Overall, TPR expects trustees and employers to work collaboratively to demonstrate that the transfer to a Superfund provides the best outcome for members. TPR expects trustees to have obtained professional advice in considering and undertaking a transfer to a Superfund.

New criminal offences under the Pension Schemes Bill

As mentioned in our Pensions Ready Reckoner in this issue, the Pension Schemes Bill provides for new criminal offences for reckless conduct in relation to DB schemes.

Assuming the ceding employers obtain TPR Clearance under the Existing Anti-Avoidance Powers, one would not expect the transfer to the Superfund to trigger the new criminal offences in the absence of material non-disclosure.
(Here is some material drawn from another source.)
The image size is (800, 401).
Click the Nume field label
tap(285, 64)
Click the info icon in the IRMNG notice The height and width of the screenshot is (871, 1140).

However, one should bear in mind:

  1. Unsurprisingly there is no ‘Clearance’ process in relation to the new criminal offences;
  2. The parties who may potentially come within the net of the criminal offences are much wider than under the Existing Anti-Avoidance Powers; the net extends beyond those “connected or associated” with the employer, to anyone whose conduct has been reckless and could, at least in theory, extend to lending banks and/or advisers; and
  3. One would expect very few actual prosecutions under the new offences and the criminal standard of proof applies namely beyond reasonable doubt. Nonetheless, the existence of the new criminal offences will not make the severing of employer liability implicit in the Superfund transfer any easier to arrange and execute.

Royal Assent of the Pension Schemes Bill is likely by 31 December 2020 with the new criminal offences expected to take effect during 2021. Even so, as the legislation contains no cut-off point for past acts or omissions on which the new offences can be based, the new offences are already relevant.

Conclusion

Our conclusion on whether UK Superfunds are superfast, or dead in the water remains the same namely the jury is out and this is notwithstanding TPR’s October 2020 more detailed Guidance. It may be only the arrival of the legislative and supervisory framework – which the Pensions Minister promises soon – will bring the Superfund vessel safely home.